Otra función muy útil es Otra función útil es bmb.interpret_plot_slopes. Esta función es similar a bmb.interpret_plot_comparison, la “tasa de cambio instantánea” o pendiente en un valor dado.

bmb.interpret.plot_slopes(model_int, idata_int,
                          wrt={"bill_depth":1.8},
                          conditional={"bill_length":[3.5, 4.5, 5.5]});

Figura 7.6: Comparación de las pendientes de bill_depth evaluada en 1.8 para tres valores de bill_length, 3.5, 4.5 y 5.5.

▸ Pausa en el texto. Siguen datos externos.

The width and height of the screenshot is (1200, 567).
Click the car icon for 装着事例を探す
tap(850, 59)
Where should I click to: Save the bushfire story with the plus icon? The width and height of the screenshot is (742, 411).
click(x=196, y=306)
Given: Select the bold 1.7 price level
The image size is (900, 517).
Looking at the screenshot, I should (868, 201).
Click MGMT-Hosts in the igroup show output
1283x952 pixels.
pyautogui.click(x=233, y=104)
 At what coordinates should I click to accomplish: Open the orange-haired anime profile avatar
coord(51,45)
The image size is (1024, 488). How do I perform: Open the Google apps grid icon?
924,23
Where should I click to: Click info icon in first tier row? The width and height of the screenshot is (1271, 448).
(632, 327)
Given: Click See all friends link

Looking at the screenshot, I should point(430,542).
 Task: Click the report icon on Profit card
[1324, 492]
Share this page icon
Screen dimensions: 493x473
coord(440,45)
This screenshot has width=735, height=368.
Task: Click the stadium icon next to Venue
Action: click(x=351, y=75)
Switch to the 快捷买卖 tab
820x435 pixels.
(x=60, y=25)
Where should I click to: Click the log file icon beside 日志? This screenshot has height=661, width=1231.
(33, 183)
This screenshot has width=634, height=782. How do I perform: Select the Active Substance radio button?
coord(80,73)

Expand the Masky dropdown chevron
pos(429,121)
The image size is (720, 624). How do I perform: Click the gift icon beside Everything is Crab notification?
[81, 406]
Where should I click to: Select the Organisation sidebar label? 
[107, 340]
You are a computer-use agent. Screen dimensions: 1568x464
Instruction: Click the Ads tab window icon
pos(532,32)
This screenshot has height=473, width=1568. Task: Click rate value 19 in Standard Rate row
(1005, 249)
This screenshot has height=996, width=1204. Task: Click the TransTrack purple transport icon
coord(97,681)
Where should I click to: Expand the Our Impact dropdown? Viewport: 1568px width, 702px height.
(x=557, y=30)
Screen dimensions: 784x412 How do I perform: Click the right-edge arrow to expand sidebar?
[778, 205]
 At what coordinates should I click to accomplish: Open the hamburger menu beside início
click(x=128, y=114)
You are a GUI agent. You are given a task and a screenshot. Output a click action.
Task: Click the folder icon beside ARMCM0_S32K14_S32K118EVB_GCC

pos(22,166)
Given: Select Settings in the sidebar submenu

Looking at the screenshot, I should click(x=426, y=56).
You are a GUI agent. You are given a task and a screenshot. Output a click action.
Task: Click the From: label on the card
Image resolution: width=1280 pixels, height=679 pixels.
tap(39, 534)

La Figura 7.6 muestra que las pendientes para bill_depth en 1.8 son:

  • \(\approx\) 2 kg/cm para un largo de pico de 3.5
  • -1.4 kg/cm para un largo de pico de4.5
  • \(\approx\) -5 kg/cm para un largo de pico de 5.5

Si deseas esta información en forma tabular, podés usar: la función bmb.interpret.slopes y obtendrás un DataFrame en lugar de un gráfico.

Código
bmb.interpret.slopes(model_int, idata_int,
                     wrt={"bill_depth":1.8},
                     conditional={"bill_length":[3.5, 4.5, 5.5]})
term estimate_type value bill_length estimate lower_3.0% upper_97.0%
0 bill_depth dydx (1.8, 1.8001) 3.5 1.919289 1.258048 2.589967
1 bill_depth dydx (1.8, 1.8001) 4.5 -1.417951 -1.669811 -1.139338
2 bill_depth dydx (1.8, 1.8001) 5.5 -4.755192 -5.428310 -4.130645

En esta sección, apenas hemos arañado la superficie de lo que podemos hacer con las herramientas del módulo bmb.interpret. Este módulo es una característica muy útil de Bambi, especialmente para modelos con interacciones y/o modelos con funciones de enlace distintas a la función de identidad. Les recomiendo que lea la documentación de Bambi para obtener más ejemplos y detalles que no se tratan aquí.